もともとは、落語の形態の一つで、寄席で演じる際に観客に適当な言葉・題目を出させ、そうして出された題目3つを折り込んで即興で演じる落語です。
現代では、落語のみならず、漫才やトーク番組などでも応用されて用いられています。
ヨメルバに応募してくれた作品の中から、審査員お気に入りの作品を選評とともにご紹介します。今回ご紹介するのは、ペンネーム西出あやの作品。

ペンネーム 西出あや さん
(42歳女性)の作品

『今日、卒業します。』

 小学校に入学して一ヶ月後、わたしはハツコイをした。
 相手は――。
「おはよう! おっ、その恰好ってことは今日卒業式か」
「はい。

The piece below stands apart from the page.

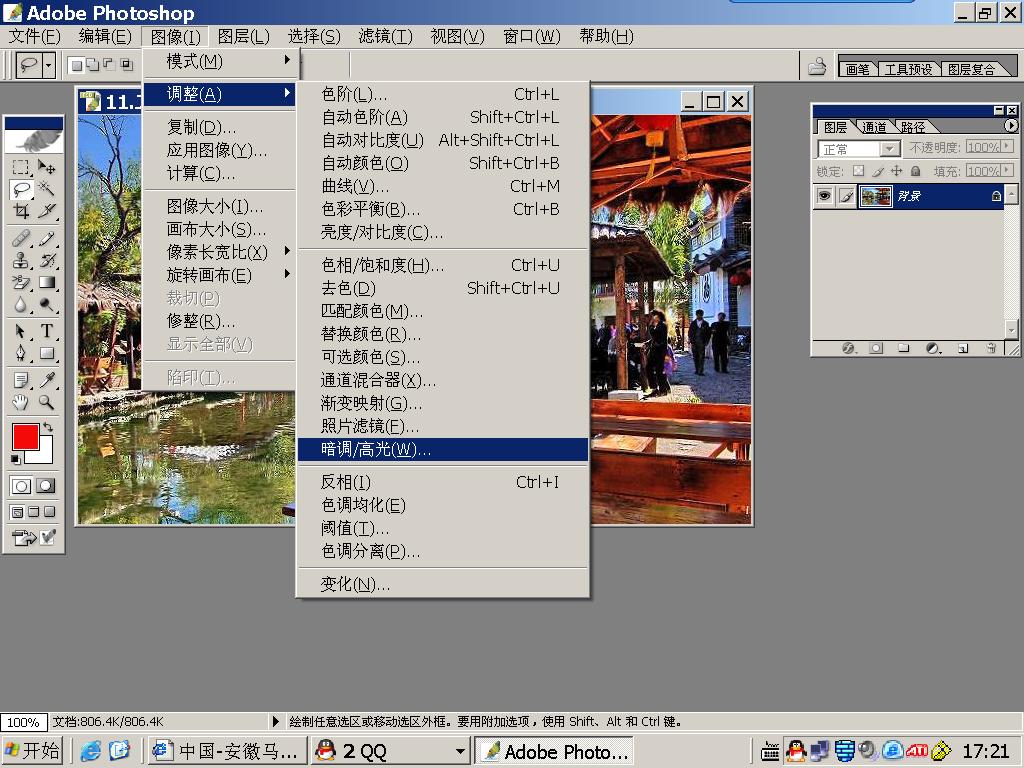This screenshot has height=768, width=1024.
Task: Select the Magic Wand tool
Action: point(46,188)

えっと……六年間お世話になりました」
 いつもと変わらぬ明るい笑顔の結城さんの目の前で立ち止まると、両足をきちんとそろえ、ペコリと頭をさげる。
 結城さんは、小学校の登下校のときに、いつも交番の前に立ってわたしたちの安全を見守ってくれていたお巡りさん。
 わたしが一年生になったばかりの頃、同じくお巡りさん一年生の結城さんがこの交番にやってきたんだ。
 そして、下校途中に転んで、泣きながら歩いていた一年生のわたしの膝に絆創膏を貼って、絵本を読んでくれたのが結城さんだった。
 タイトルは『白雪姫』……だったはずなのに、なぜか毒リンゴで眠らされた王子様を助けるために、白雪姫が悪い魔女を倒しに行く冒険モノだったんだよ!?
 ずっと笑っていたら、膝が痛くて泣いていたことも忘れちゃった。
 それから毎日交番の前を通るたびに結城さんが笑ってくれていたから、わたしは毎日元気に学校に行くことができて……気付いたら恋をしていた。
「『六年間お世話になりました』だなんて、まるで嫁に行くみたいだな」
 なんて言って結城さんは笑った。
「本当は『これからもよろしくお願いします』なんですけどね」
「ああ、角川中? そっかそっか。んじゃまあ、これからも頑張れよ」
「はいっ」
「ハルカ、そろそろ行くぞ」
 後ろから不機嫌そうな声がかかり、振り返るとトウマの仏頂面。
「うん、今行く」
 結城さんに手を振ってトウマの方へ駆けだすと、ぷいっと顔をそむけてさっさと歩きだした。
「もうっ、結城さんにそういう態度やめてよね」
「別にいいだろ」
「なになに、すでにヤキモチですかぁ?」
 ニヤニヤしながらトウマの前に回り込む。
 かぁっと頬を真っ赤にしたトウマが、顔をそむけてボソリとひと言。
「そうだよ……六年間ずっとな!」
 今日。ハツコイも卒業して、新しい恋はじめます。

 

 選 評 
甘酸っぱいなぁ。6年間ずっとヤキモチだなんて…キュンとしてしまいました。たった一つのセリフに想いが詰まっていますね。これからの二人が気になります。